ISL India adopted the rule from the Asian Football Confederation which was applied to other countries like Japan. Before the committee adopted this rule, however, soccer clubs had around 7 foreigners in their roster and were allowed to field at least 5 in the starting roster. The rule for these foreign players was further recommended and pushed when they saw the scoring of the top players in the league. Unfortunately, during that time, all the top 6 scorers during the season were foreigners with one being Indian Super League Club Hyderabad FC’s striker, Bartholomew Ogeche from Nigeria, and the second one being the ISL Club Mumbai City’s striker — Igor Angulo from Spain. It was then clear to the organizations that Indian players needed more chances to be in the spotlight.

The practice of bringing in Foreign Players

Bringing in foreign players to bolster a team’s chances of success has always been a norm in team sports. It usually occurs when some countries make themselves more well-known for a certain sport. For soccer or football, Spain and Brazil have made themselves so competitive and skilled that they would be brought in to represent other countries. The British side of soccer, also known as Football, had people coming in from Wales and Scotland to play for their teams.

However, that has been quite problematic in the Indian Super League.
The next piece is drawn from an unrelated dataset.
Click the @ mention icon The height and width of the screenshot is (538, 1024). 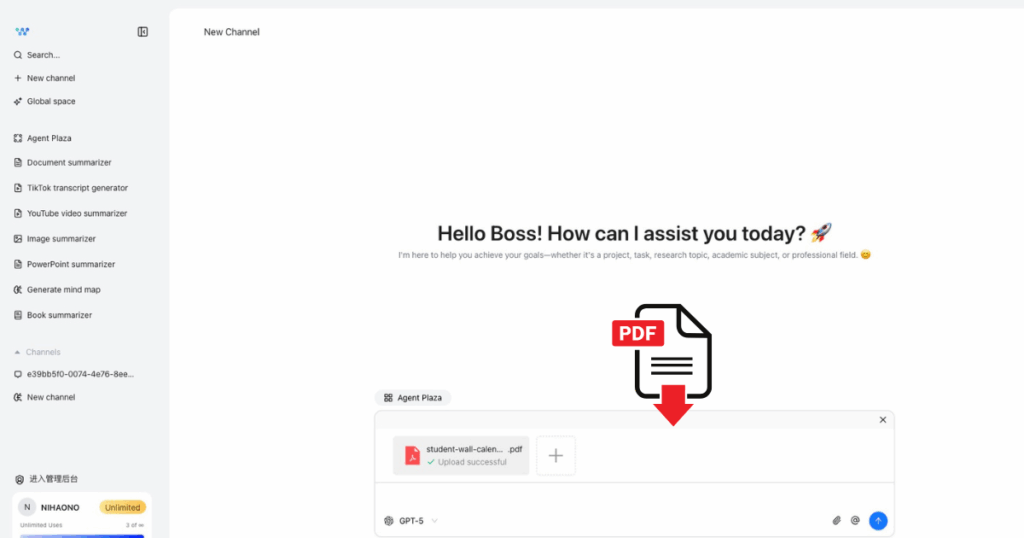click(855, 520)
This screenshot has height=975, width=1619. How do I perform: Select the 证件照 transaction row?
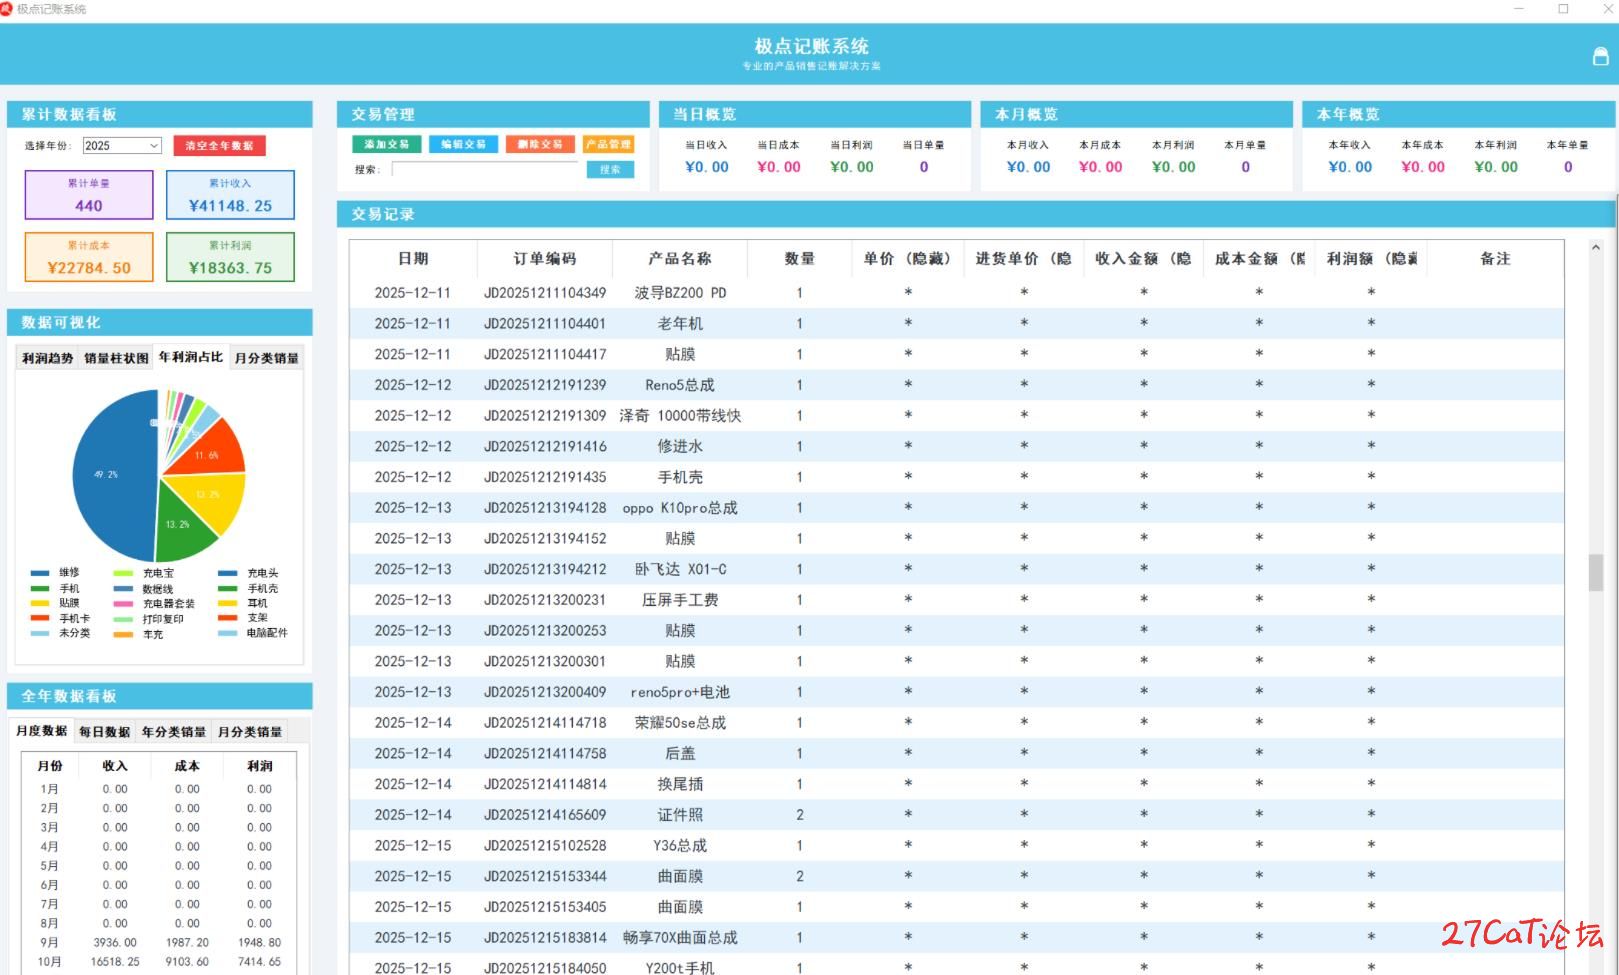(x=680, y=815)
The majority of the foreign players come from Spain with around 16 of them playing in 7 different soccer clubs. The second country to be imported from is Brazil, having a total of 10 people. Besides Spain and Brazil, Australia also appears to have some players joining the Indian soccer teams with at least 7 out of the 11 ISL India teams having an Australian represent them in the game.

How would this impact the ISL?

The best way to compare the impact of the rule would be through two Asian countries: India being one and Japan being another. Years ago, Japan had the same rule which was considered controversial by many. Some even considered that by limiting the number of foreign players to join, the Japanese soccer league lost some of its footings. However, their recent removal of the said rule in 2019 has caused the Japanese soccer league to come back. 

While it does have its advantages in promoting the game that’s highly popular in the West, it does have its disadvantages for many local players. Some of these local players may have been overlooked in favor of existing social contexts such as Spain and Brazil being the home ground for soccer players thus, the preference for players from that country. Another is that some foreign players may have been endorsed by the higher-ups which led to their signing being expedited. With the new rule, ISL hopes that it gives them more room to revolutionize, help, and assist aspiring Indian soccer players to one day achieve their dreams of making it to the big scene.

“The four foreigners regulation will go a long way in redefining Indian football in the years to come. It’s a positive and welcome step that will benefit our Indian players immensely. The change will certainly open up key positions for Indian players in the lineup,” they said in an interview. 

Another football administrator mentioned how the ISL always wanted to adapt more “progressive practices” in hopes of improving the league. 

“ISL has always exhibited a progressive and adaptive nature to their operations. Since 2014, the organization has improvised on many fronts with each year and today is yet another such example of our forward-looking statement on Indian football,” added a football administrator.

However, this doesn’t mean that the foreign players will be left in the dark. Currently, the football administrations and organizations are coming up with policies that would streamline registration for foreign players.

Creating a more local-friendly competition scene

While victory is something to shoot for, it shouldn’t be at the expense of the local players. Local players have spent their lives just like foreign players dreaming of their chances to play in the big scene. Sadly, it’s only when their talent is recognized by another country that they suddenly gain worth on their own. But the new foreign player rule intends to balance out the benefits by granting a more streamlined process and chances to Indian players so that they will fulfill their dreams of joining the Super League.